1. Which ones performed the best in terms of accuracy? Which ones in terms of F-score? Did you encounter other kind of issues with certain models? Which models were fast and which ones slow?
    - Accuracy and F-Score: The logistic regression model had the highest accuracy and F-Score followed by the knn models and lastly the svm models.
    - Speed: The logistic regression model performed the fastest.

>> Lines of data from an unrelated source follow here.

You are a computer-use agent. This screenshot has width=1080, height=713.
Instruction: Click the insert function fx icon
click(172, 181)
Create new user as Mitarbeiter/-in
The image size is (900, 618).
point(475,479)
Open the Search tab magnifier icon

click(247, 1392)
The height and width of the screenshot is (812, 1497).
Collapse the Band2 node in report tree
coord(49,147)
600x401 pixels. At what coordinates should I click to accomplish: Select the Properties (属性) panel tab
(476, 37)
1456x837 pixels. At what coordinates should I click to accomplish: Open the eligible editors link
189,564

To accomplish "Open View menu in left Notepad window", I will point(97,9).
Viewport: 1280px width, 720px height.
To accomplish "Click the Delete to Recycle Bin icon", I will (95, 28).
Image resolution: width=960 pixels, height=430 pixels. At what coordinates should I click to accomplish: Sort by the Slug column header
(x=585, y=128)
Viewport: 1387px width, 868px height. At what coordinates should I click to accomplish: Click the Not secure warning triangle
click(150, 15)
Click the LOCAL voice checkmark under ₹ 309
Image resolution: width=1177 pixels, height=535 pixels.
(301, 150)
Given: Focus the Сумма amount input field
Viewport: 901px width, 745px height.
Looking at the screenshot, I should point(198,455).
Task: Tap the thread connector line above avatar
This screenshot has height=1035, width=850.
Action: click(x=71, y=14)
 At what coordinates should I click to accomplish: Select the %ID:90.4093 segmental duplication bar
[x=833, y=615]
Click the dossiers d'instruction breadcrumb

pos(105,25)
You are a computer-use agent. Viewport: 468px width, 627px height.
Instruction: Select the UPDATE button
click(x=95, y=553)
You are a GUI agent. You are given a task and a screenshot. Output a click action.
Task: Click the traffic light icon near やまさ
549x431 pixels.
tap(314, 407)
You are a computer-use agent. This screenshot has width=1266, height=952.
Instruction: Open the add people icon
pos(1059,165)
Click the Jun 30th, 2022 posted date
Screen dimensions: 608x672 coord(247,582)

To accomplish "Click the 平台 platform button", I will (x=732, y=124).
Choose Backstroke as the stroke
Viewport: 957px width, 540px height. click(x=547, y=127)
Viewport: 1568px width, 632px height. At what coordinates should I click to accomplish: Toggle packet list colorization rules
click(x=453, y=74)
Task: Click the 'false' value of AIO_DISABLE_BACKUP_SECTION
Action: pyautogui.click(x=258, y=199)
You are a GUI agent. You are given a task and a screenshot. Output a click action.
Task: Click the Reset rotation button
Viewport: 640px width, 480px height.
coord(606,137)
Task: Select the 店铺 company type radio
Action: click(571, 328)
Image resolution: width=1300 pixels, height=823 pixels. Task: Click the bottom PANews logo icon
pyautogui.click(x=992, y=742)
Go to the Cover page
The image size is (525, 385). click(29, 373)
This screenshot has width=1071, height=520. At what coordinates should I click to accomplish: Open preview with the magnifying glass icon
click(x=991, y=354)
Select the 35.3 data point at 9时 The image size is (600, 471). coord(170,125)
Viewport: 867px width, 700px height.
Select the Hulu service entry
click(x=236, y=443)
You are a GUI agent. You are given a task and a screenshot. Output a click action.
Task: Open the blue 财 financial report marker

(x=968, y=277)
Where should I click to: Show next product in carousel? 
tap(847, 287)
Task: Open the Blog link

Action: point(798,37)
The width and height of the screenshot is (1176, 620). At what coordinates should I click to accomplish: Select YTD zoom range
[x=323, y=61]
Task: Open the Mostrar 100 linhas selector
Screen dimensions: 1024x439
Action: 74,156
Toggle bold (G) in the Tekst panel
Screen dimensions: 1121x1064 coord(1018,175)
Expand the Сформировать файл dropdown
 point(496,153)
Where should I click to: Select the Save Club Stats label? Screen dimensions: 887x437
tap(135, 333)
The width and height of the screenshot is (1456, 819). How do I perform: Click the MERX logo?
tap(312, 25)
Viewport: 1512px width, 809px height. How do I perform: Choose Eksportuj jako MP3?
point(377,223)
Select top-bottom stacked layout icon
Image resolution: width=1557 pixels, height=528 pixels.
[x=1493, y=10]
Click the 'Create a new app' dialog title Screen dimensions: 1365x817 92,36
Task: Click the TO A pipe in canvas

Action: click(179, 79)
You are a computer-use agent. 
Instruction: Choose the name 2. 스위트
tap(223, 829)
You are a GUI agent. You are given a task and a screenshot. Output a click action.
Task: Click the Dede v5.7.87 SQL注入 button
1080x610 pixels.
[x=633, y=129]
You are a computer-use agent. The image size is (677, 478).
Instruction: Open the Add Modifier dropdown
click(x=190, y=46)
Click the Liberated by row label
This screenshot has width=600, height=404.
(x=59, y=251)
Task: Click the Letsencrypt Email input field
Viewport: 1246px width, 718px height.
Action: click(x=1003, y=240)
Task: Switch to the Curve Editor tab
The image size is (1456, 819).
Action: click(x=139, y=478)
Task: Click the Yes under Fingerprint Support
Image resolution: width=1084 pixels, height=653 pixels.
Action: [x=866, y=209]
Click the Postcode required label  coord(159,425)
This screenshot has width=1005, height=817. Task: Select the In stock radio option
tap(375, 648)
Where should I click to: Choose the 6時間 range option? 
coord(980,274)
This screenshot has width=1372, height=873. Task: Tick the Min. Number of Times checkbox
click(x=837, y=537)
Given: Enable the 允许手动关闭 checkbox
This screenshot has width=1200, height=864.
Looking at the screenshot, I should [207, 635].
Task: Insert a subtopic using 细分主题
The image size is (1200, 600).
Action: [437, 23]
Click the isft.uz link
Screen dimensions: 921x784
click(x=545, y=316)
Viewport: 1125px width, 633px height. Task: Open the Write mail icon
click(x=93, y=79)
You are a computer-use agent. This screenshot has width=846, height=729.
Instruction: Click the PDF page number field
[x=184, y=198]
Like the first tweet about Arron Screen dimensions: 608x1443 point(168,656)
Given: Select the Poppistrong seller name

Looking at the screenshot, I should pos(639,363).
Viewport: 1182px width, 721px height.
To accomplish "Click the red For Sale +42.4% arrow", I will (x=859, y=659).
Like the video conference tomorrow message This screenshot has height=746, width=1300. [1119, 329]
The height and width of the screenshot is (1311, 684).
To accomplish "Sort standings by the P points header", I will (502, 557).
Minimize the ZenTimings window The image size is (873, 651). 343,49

The svm models were faster than the knn models. 
    

2. If you have to repeat the exercise with a single model which one will you pick?
    - If I have to repeat the exercise with a single model I would choose the logistic regression model.

### IV. How large a role does country play? 

Does the fact that we include country code in data help us to substantially improve the predictions?

#### Run on all variables and the entire dataset using the best model: Logistic Regression

In [45]:
#create logistic regression model 
logr = LogisticRegression(n_jobs = 10)

#perform cross validation
result,accuracy,precision,recall = k_fold_cross_validation(k_fold, logr, df_final, y)
print("F1_Score",result)
print("Accuracy",accuracy)
print("Precision",precision)
print("Recall",recall)

  " = {}.".format(effective_n_jobs(self.n_jobs)))
  " = {}.".format(effective_n_jobs(self.n_jobs)))
  " = {}.".format(effective_n_jobs(self.n_jobs)))
  " = {}.".format(effective_n_jobs(self.n_jobs)))
  " = {}.".format(effective_n_jobs(self.n_jobs)))


F1_Score 0.7536717170654494
Accuracy 0.829443673520878
Precision 0.7927571994404582
Recall 0.7182637373782923


#### Run without country variables and the entire dataset using the best model: Logistic Regression

In [49]:
#find all columns apart from country columns
cols = [c for c in df_final.columns if c.lower()[:7] != 'country']

#create dataset without country columns
df_wc= df_final[cols]

#normalize the data 
X = df_wc.drop('abortion', axis=1)
y = df_wc['abortion'].reset_index(drop=True)
norm = preprocessing.normalize(X, norm='l2')
X_wc = pd.DataFrame(norm)


#perform cross validation
result,accuracy,precision,recall = k_fold_cross_validation(k_fold, logr, X_wc, y)
print("F1_Score",result)
print("Accuracy",accuracy)
print("Precision",precision)
print("Recall",recall)

  " = {}.".format(effective_n_jobs(self.n_jobs)))
  " = {}.".format(effective_n_jobs(self.n_jobs)))
  " = {}.".format(effective_n_jobs(self.n_jobs)))
  " = {}.".format(effective_n_jobs(self.n_jobs)))
  " = {}.".format(effective_n_jobs(self.n_jobs)))


F1_Score 0.7567499509496556
Accuracy 0.8295193641983096
Precision 0.7958502249991868
Recall 0.721343817512693


Based on the above results, country information does not  help to noticeably improve the prediction.